Foreign Ministry building recounts Czech history in a new novel
The Czech Ministry of Foreign Affairs is located in the majestic Baroque Černín Palace just above Prague Castle. The majestic building, as well as the nearby Loreta Church, plays a major part in a recently published novel titled “Chvála oportunismu” or “In praise of opportunism”. Its author, Czech diplomat Marek Toman, a guest in Radio Prague’s Czech Books programme earlier this year, works at the ministry and knows the building inside out. I began by asking him how he came up with the idea to make the actual palace the narrator of his latest book.
And who is he, as a person?
“Well, he is definitely male, that’s very important about him. He is even macho. He is from an aristocratic family of Italian origin, being a little bit, I would say, above the surrounding landscape of Prague. The Černín Palace is located even higher than Prague Castle itself. So he is full of self-confidence, he’s very quick on judgment, he could be sort of arrogant. He doesn’t like certain concepts, like democracy for example, and his several hundred years of history gives him a sort of superior position and great self-esteem. So he is sort of intolerable, very difficult to live with and so on.”
What were some of the crucial events taking place within its – or his – walls?

- _SOURCE MATERIAL_:
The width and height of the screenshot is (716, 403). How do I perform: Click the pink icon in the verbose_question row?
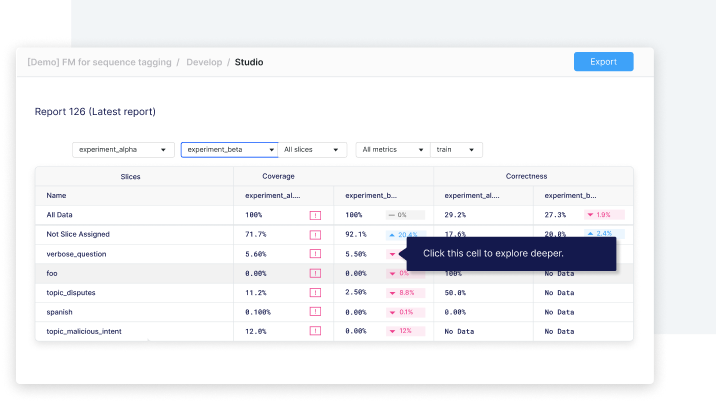click(x=315, y=254)
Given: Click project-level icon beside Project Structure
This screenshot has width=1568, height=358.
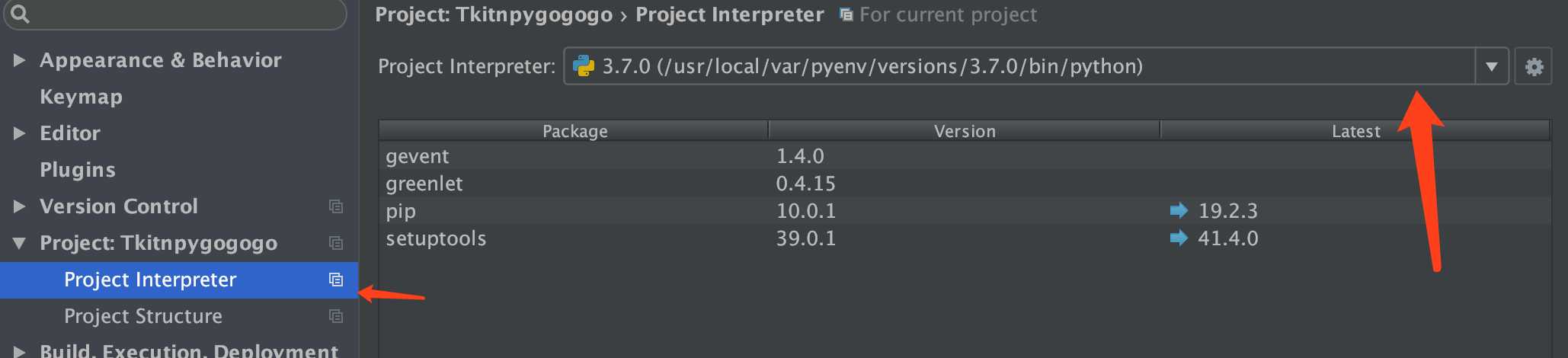Looking at the screenshot, I should coord(335,316).
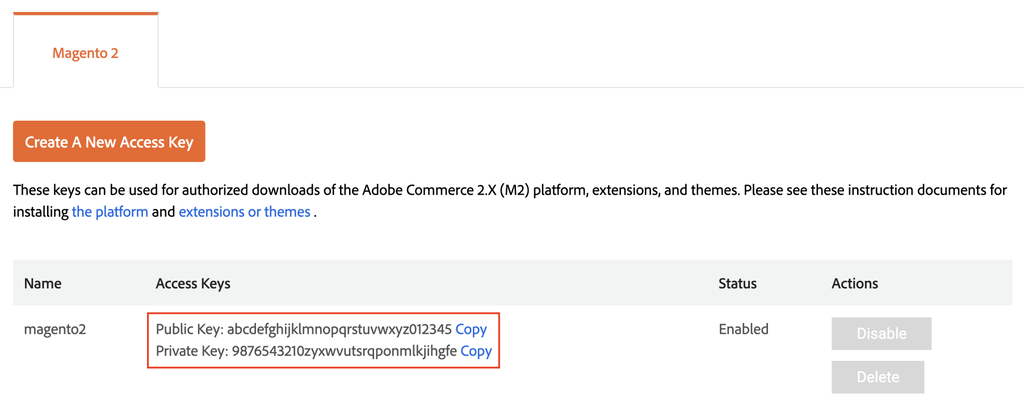1024x408 pixels.
Task: Copy the Private Key value
Action: tap(476, 351)
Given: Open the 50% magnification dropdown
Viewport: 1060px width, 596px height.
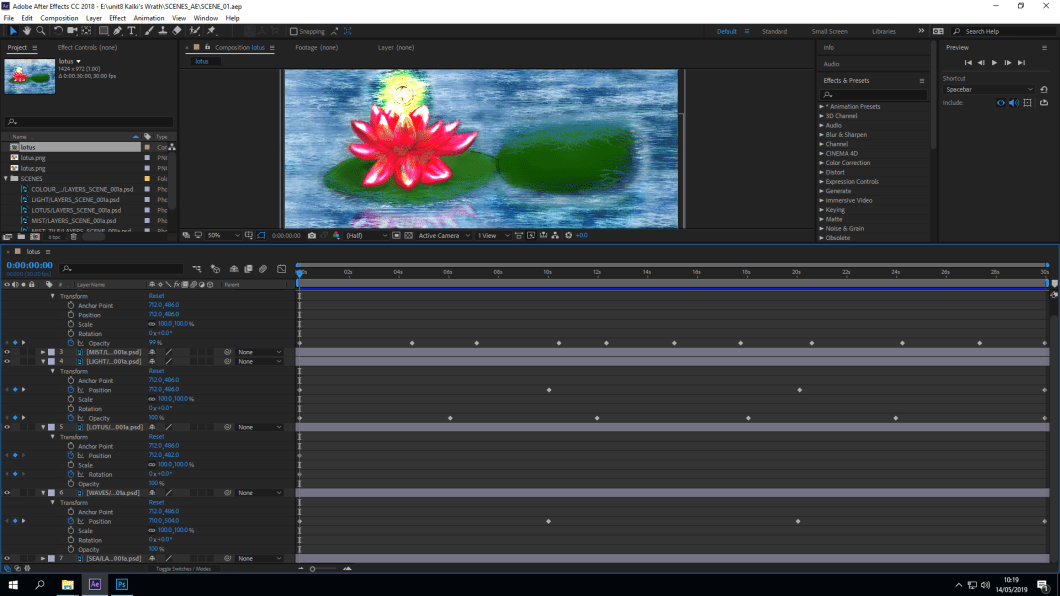Looking at the screenshot, I should pyautogui.click(x=224, y=236).
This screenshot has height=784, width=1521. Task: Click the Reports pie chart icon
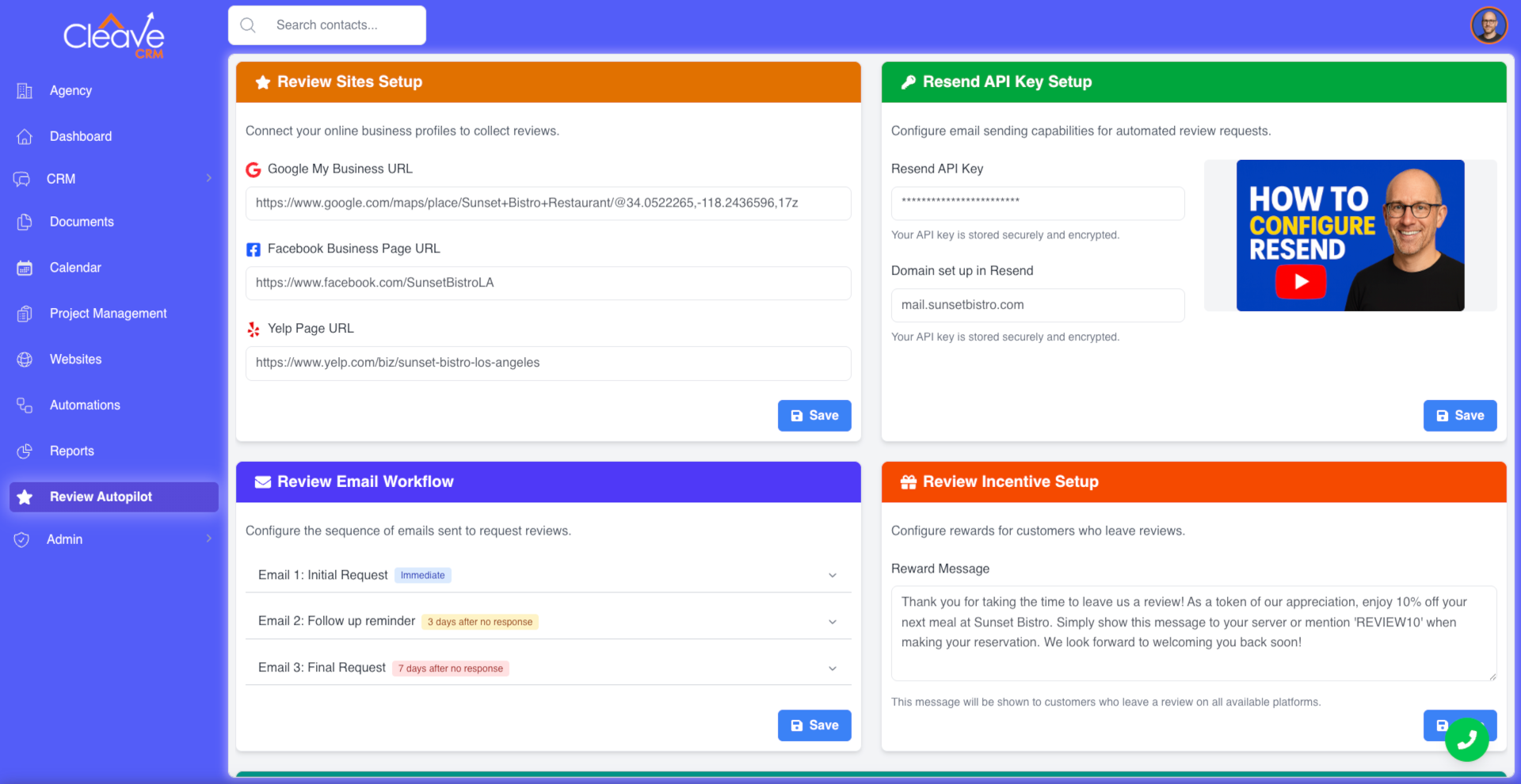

- _WORK REQUEST_:
Using the article about the Černín Palace novel, mark each statement yes or no and quote the words from the article that settle it. (a) The Černín Palace stands higher than Prague Castle. (b) Marek Toman works at the Czech Ministry of Foreign Affairs. (c) The palace, as narrator, comes from an aristocratic family of French origin.

- _ANSWER SECTION_:
(a) Yes: "The Černín Palace is located even higher than Prague Castle itself."
(b) Yes: "works at the ministry and knows the building inside out."
(c) No: "He is from an aristocratic family of Italian origin"